On-policy Distillation#

We provide an example on-policy distillation experiment using the DeepScaler dataset.

Note

Distillation currently supports the DTensor and vLLM generation backend. Megatron generation/training paths are not supported yet.

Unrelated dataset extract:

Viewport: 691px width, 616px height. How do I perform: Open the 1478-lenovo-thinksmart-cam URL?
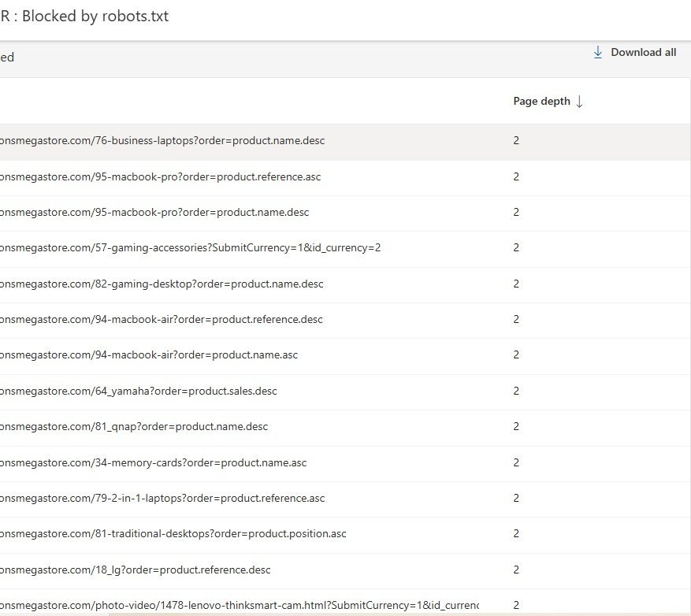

On-policy Distillation Single Node#

To run on-policy distillation on a single GPU using Qwen/Qwen3-1.7B-Base as the student and Qwen/Qwen3-4B as the teacher:

uv run python examples/run_distillation_math.py

Customize parameters with command-line overrides. For example:

uv run python examples/run_distillation_math.py \
  policy.model_name="Qwen/Qwen3-1.7B-Base" \
  teacher.model_name="Qwen/Qwen3-4B" \
  cluster.gpus_per_node=8

On-policy Distillation Multi-node#

# Run from the root of NeMo RL repo
NUM_ACTOR_NODES=2

COMMAND="uv run ./examples/run_distillation_math.py --config examples/configs/distillation_math.yaml cluster.num_nodes=2 cluster.gpus_per_node=8 checkpointing.checkpoint_dir='results/distill_2nodes' logger.wandb_enabled=True logger.wandb.name='distill-2nodes'" \
CONTAINER=YOUR_CONTAINER \
MOUNTS="$PWD:$PWD" \
sbatch \
    --nodes=${NUM_ACTOR_NODES} \
    --account=YOUR_ACCOUNT \
    --job-name=YOUR_JOBNAME \
    --partition=YOUR_PARTITION \
    --time=4:0:0 \
    --gres=gpu:8 \
    ray.sub

Note

For GB200 systems with 4 GPUs per node, use --gres=gpu:4 instead.